# Aim
Can you extend the forum thread on Sinhala Unicode below, continuing from its final sentence?

# Selection
___

Sri Lanka had spent over 50 million US$ on world bank funds to develop this typewriter concept and naturally the stake holders will have to defend it.

I have coprights over the list of sinhala characters 50 years after my death sir

Donald Gaminitillake
I set the standard
on May 13, 2008 at 10:17 pm | Reply රජිත් විදානආරච්චි

Donald,

As I think, you are someone who is craving for money and/or respect over the sinhala alphabet. But first you have to understand that, those who keep wanting them never gets them.

No one can copyright the sinhala alphabet, it is something that was developed for more than thousand years. If you think that you have the copyright, you are welcomed to take them with you to the grave.. it will remain with you , and we won’t miss it, … sir.
on May 13, 2008 at 10:26 pm | Reply harshadewa

Since you keep posting without answering;

You know that the Sinhala Unicode works with ZERO issues in Linux and Windows Operating Systems.

Moreover, the Sinhala Kit software (that you scream as plaster software) is only needed in current Windows XP operating systems that will be outdated very soon.

Sinhala Unicode comes (in other words, factory fitted) with Windows Vista OS (and in all future Windows OS’s too) and most of the current Linux OS’s.

Next time,
1. Get yourself a licensed copy of Windows Vista, or Linux OS such as Fedora.
2. See whether Sinhala Unicode works there.
3. If not please report.

At least, take this as a lesson and try not to comment on an outdated, already answered, fabricated issues.

Mark my words,
“within 3-5 years time, Sinhala Unicode will be all over the Internet, Public / Private organizations, Operating Systems, Mobiles Devices and in any place you name.”
on May 14, 2008 at 10:22 am | Reply Donald Gaminitillake

Ranjith I have done the sinhala characters after Attaragedara rajaguru Bandara (Wadan kavi potha) Dr Senarath Paranavithana and the group did the evolution of sinhala (Parinamaya) NOT the Current Sinhala Akuru.I am the only person who has done and published under ISBN the rules of the country. Therefore I have the copyrights of all individual sinhala akuru relating to the computer.(industrial and commercial acceptability and usage) ((Ranjith can write love letters but he cannot sell these love letter collection and make money – that is wh))This was offered to the SLSI and they refused to accept it. If they had taken it up I would not have these rights.

___

# Collected data
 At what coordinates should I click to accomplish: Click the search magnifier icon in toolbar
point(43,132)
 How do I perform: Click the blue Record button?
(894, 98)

___

# Written answer
Harshadewa is boasing about Vista and linux but even on linux you cannot cut and paste a simple sinhala text to Vista or windows XP. Text compatibility will never be there unless we have UTF values for all sinhala characters.

All my comments will be archived in internet so that when some one does research they will know there was one person who had tried to save the SINHALA AKURU.

Donald Gaminitillake
I set the standard

Donald Gaminitillake
on May 14, 2008 at 6:25 pm | Reply harshadewa

It’s not good to do Donald-Bombing about fabricated issues!
And to then say that you tried to save Sinhala Akuru!
Funny! 😀

Donald-Bomb: Intentional commenting in 1:3 ratio with indirect information to fool the public, thinking that only Quantity matters in debates rather than the Quality

“but even on linux you cannot cut and paste a simple sinhala text to Vista or windows XP.”

Examples, Steps and SW Versions please… 😛
on May 15, 2008 at 6:44 am | Reply Donald Gaminitillake

Come on a public arena and show how Sinhala SLSI 1134 works with Linux, Windows Apple and unix.

Prove the Sinhala TEXT compatibility across all platforms and on Microsoft , Adobe Applications, Helawadena, Thibus and some other Sinhala only applications

Including the word “Rajapaksha” and many other that I would like to ask

You guys would never have the guts to show this in public and in front of Hon President.

Donald Gaminitillake
I Set the Standard
on May 15, 2008 at 11:29 am | Reply Donald Gaminitillake

Very interesting comment on fonts in parliament web site

For every borwser you need this pack to see sinhala unicode. This contradicts the terms of unicode consortium
Also this prove my comments that the unicode sinhala cannot be represented correctly without additional plaster software.

You lose again Harshadewa and Anuradha

http://www.fonts.lk/download/SinhalaIE.html

Quote
Sinhala for Internet Explorer 6
This pack enables Sinhala in Microsoft Internet Explorer 6.

It does not work with older versions of Internet Explorer, or with other browsers.

Download the software by selecting the link below, and then run the file with Administrator privileges.

If a page does not display properly in IE6, select:

View -> Encoding -> Unicode (UTF-8)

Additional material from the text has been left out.